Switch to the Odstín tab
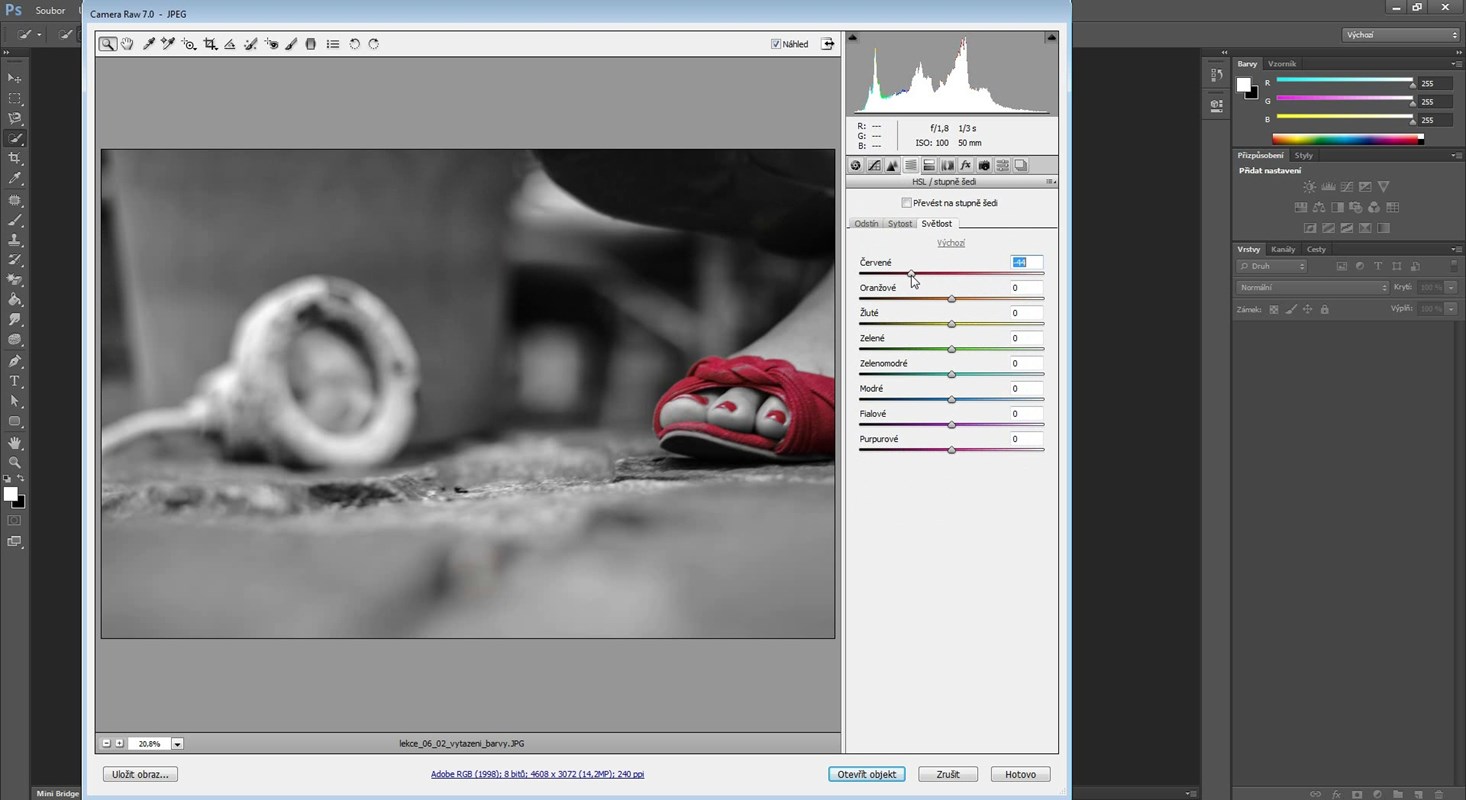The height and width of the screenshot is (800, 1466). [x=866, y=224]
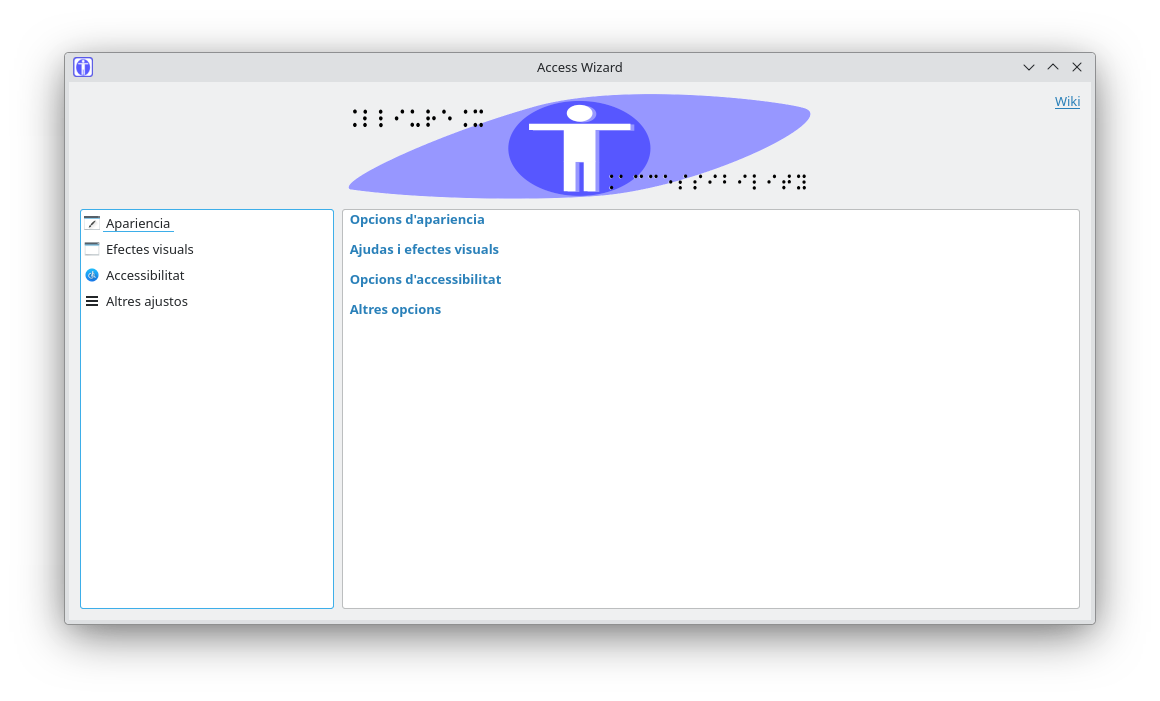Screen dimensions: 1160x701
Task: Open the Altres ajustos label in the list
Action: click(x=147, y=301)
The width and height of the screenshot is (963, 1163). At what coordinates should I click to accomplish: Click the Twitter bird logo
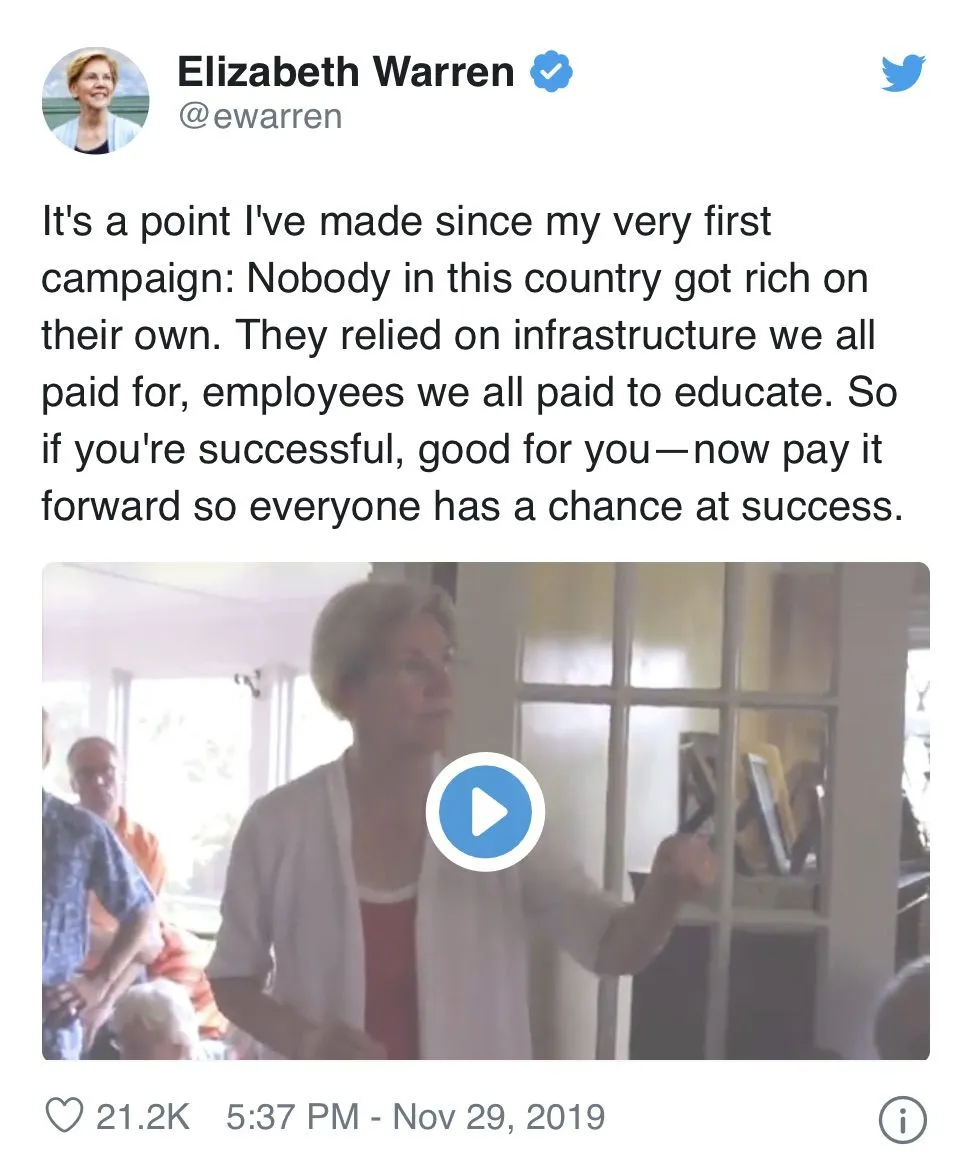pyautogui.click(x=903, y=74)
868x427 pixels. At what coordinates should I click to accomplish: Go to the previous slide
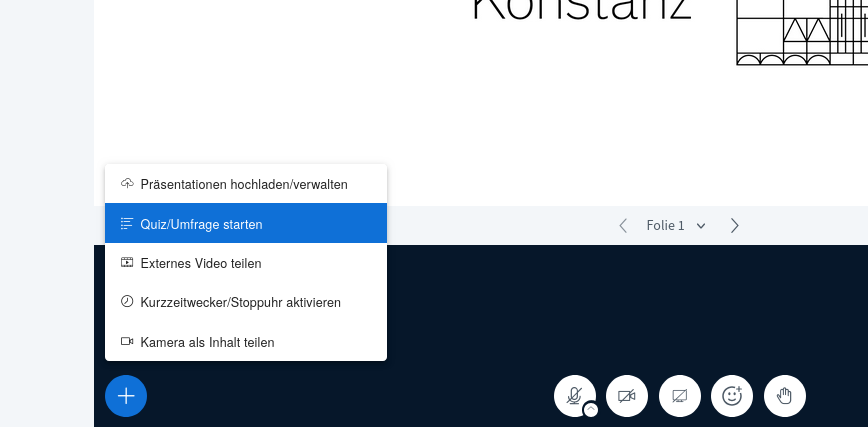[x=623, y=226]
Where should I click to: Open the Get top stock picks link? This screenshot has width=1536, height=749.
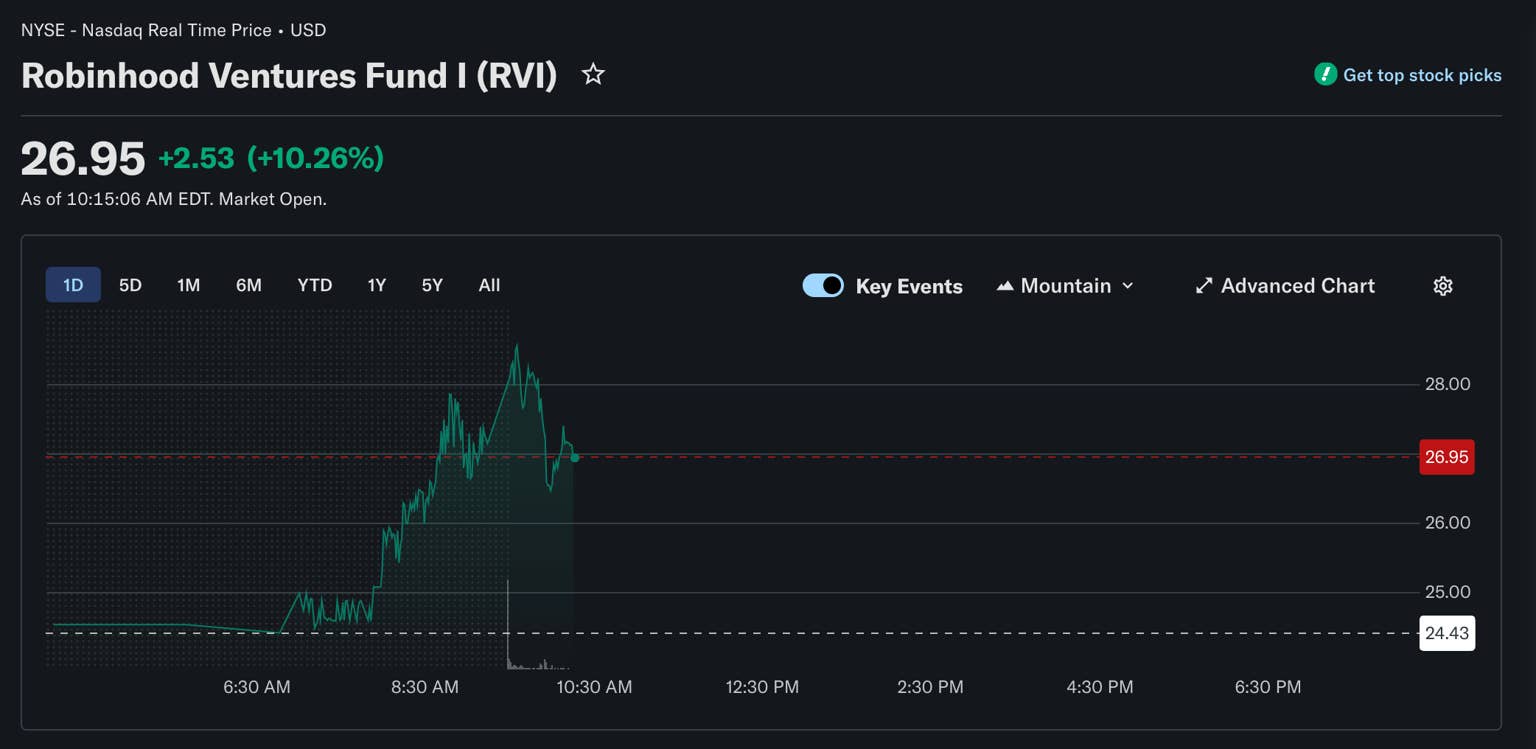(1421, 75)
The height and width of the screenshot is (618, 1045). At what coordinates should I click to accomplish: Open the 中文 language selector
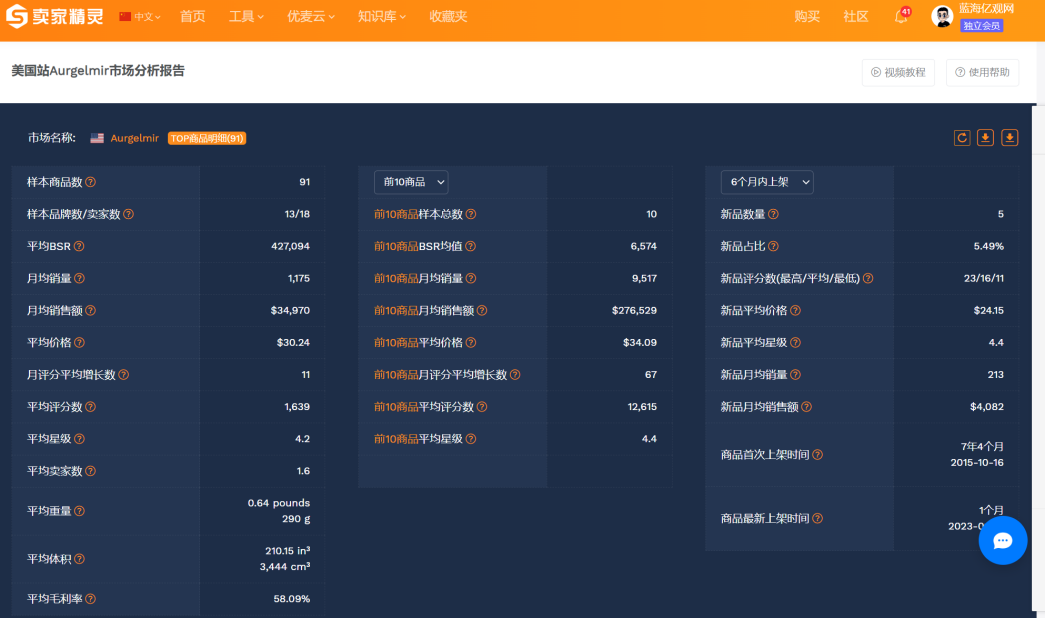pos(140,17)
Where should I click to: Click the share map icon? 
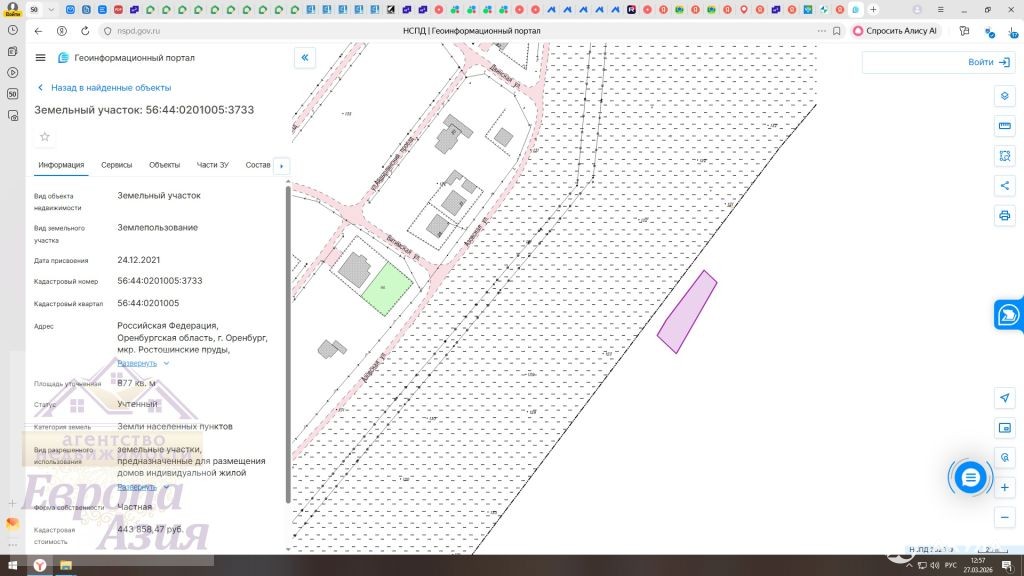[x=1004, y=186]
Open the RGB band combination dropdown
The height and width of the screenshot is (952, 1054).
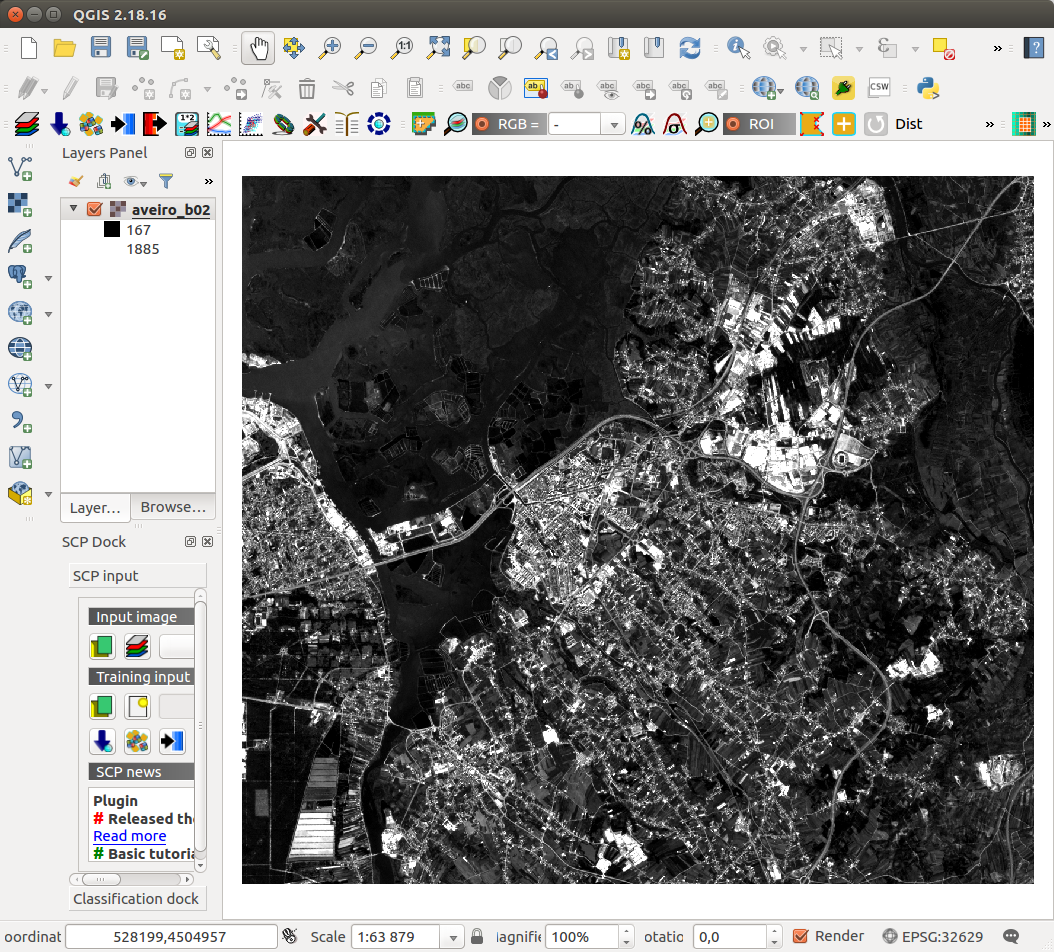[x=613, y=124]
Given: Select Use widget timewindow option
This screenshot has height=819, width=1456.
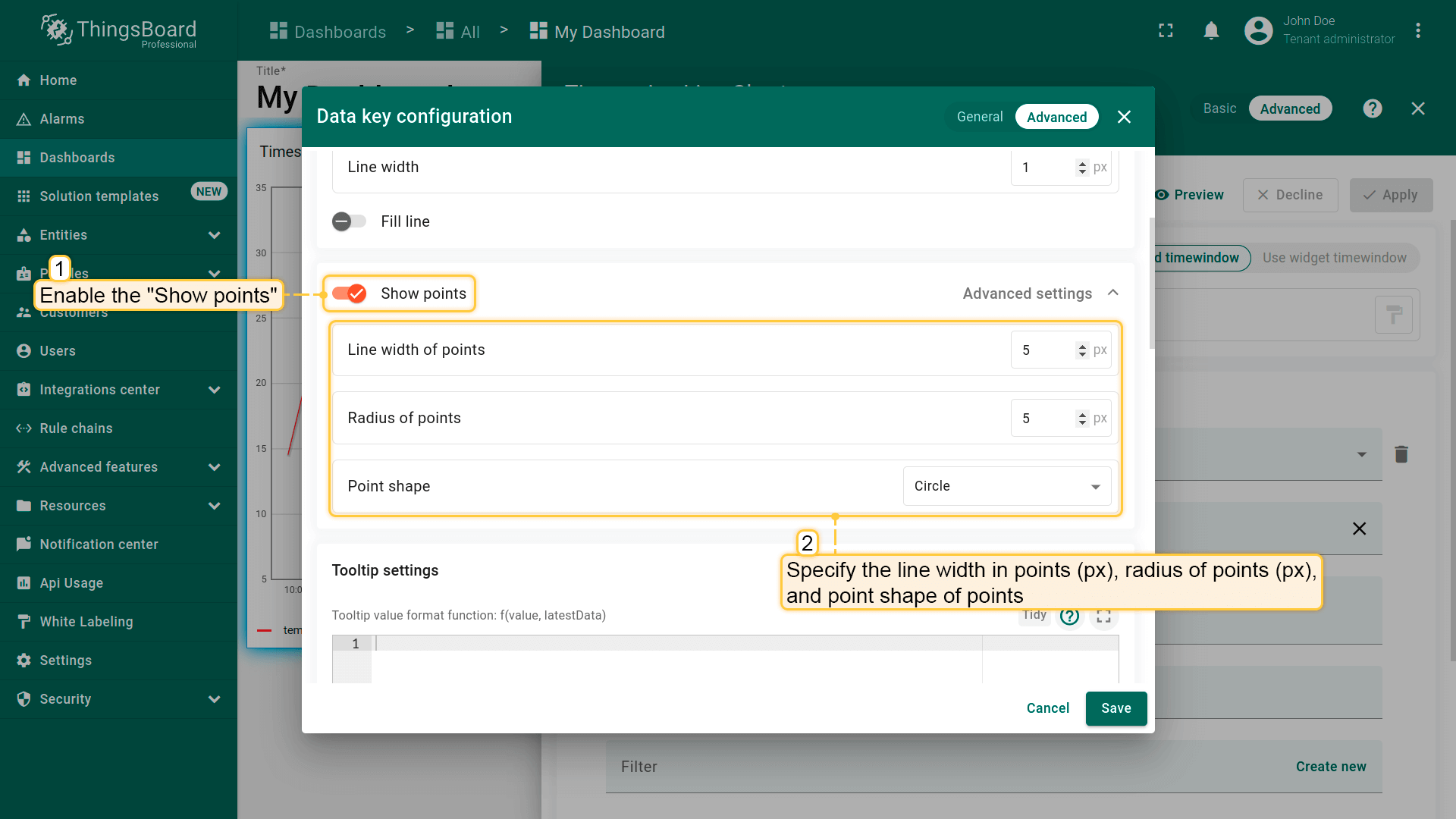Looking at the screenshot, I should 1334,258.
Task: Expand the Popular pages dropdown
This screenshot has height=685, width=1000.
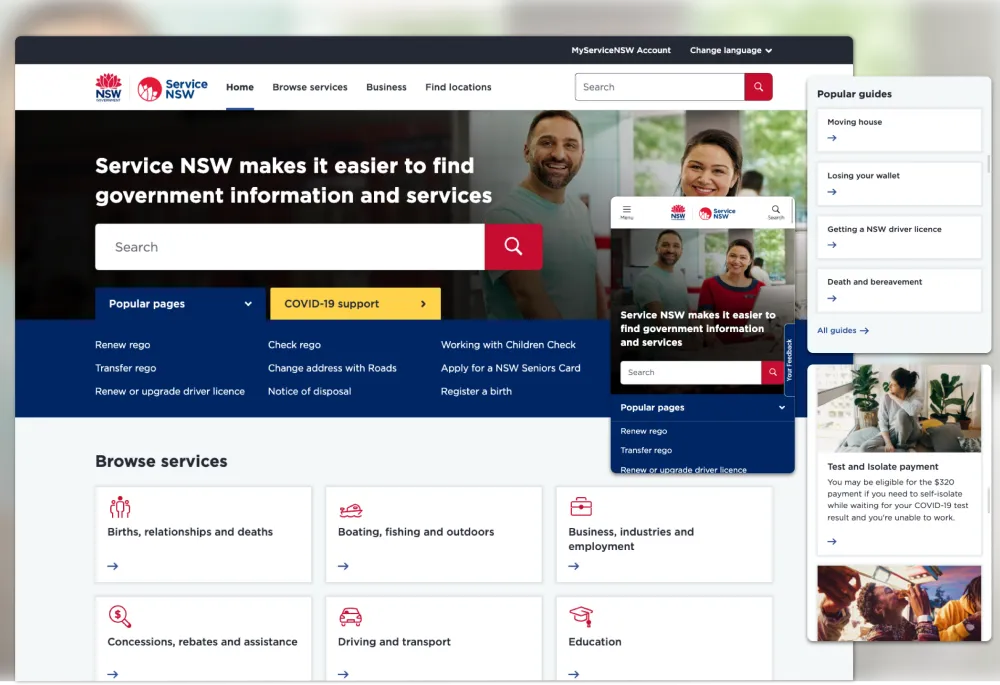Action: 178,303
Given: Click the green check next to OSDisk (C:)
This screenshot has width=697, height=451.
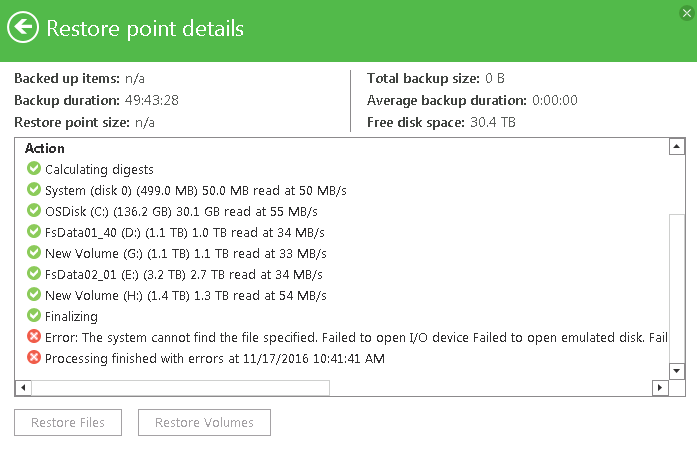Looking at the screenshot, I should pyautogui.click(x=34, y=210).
* * *
Lay out every line of the listing above as a Markdown table with the columns Row and Listing line, numbering the rows and skipping blank lines. Leave the pictures out.

| Row | Listing line |
|---|---|
| 1 | Switch to the Odstín tab |
| 2 | The height and width of the screenshot is (800, 1466). [x=866, y=224] |
| 3 | Screen dimensions: 1160x701 |
| 4 | Task: Open the Altres ajustos label in the list |
| 5 | Action: click(x=147, y=301) |
| 6 | The width and height of the screenshot is (963, 1163). At what coordinates should I click to accomplish: Click the Twitter bird logo |
| 7 | pyautogui.click(x=903, y=74) |
| 8 | 868x427 pixels. At what coordinates should I click to accomplish: Go to the previous slide |
| 9 | [x=623, y=226] |
| 10 | Where should I click to: Open the Get top stock picks link? This screenshot has width=1536, height=749. |
| 11 | (1421, 75) |
| 12 | The height and width of the screenshot is (618, 1045). At what coordinates should I click to accomplish: Open the 中文 language selector |
| 13 | pos(140,17) |
| 14 | Where should I click to: Click the share map icon?  |
| 15 | [x=1004, y=186] |
| 16 | Open the RGB band combination dropdown |
| 17 | The height and width of the screenshot is (952, 1054). |
| 18 | [x=613, y=124] |
| 19 | Given: Select Use widget timewindow option |
| 20 | This screenshot has height=819, width=1456. |
| 21 | Looking at the screenshot, I should 1334,258. |
| 22 | Task: Expand the Popular pages dropdown |
| 23 | This screenshot has height=685, width=1000. |
| 24 | Action: 178,303 |
| 25 | Given: Click the green check next to OSDisk (C:) |
| 26 | This screenshot has width=697, height=451. |
| 27 | Looking at the screenshot, I should pyautogui.click(x=34, y=210). |